=== DATA UNDER STUDY ===

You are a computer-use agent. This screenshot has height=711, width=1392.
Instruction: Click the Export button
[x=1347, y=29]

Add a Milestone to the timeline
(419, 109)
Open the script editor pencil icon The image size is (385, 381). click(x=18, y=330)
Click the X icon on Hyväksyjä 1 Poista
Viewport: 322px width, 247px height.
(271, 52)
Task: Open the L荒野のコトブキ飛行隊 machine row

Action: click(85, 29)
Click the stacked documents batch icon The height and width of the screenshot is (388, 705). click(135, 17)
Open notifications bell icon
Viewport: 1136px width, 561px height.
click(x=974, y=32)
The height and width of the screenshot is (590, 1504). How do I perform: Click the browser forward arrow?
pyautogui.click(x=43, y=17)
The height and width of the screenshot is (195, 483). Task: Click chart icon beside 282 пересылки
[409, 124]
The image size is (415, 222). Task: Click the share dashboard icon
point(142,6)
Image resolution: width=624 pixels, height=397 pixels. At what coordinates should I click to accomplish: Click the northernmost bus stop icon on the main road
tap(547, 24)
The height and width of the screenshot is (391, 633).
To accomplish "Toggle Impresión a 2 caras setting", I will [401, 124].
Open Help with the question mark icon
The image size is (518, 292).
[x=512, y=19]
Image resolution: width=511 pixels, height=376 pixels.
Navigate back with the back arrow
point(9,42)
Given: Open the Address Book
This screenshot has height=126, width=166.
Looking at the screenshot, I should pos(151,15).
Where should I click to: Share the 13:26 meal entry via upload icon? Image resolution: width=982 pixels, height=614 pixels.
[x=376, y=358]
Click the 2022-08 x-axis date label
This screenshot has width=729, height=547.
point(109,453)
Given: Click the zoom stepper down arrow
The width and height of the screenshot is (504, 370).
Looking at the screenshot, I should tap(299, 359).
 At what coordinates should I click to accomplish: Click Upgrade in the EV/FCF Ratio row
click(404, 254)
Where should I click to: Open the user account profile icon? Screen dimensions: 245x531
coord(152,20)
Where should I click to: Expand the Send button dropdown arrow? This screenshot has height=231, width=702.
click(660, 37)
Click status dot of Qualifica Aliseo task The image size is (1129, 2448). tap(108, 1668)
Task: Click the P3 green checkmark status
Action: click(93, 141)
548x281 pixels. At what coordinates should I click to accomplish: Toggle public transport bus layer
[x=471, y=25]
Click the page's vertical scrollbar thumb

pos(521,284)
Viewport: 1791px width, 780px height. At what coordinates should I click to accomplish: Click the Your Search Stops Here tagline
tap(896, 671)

===

--- AIM OF THE TASK ---
Each line of the data that holds "Given" should be reported.

--- RESPONSE TO THIS EXERCISE ---
Given: Open the Address Book
Given: Click the zoom stepper down arrow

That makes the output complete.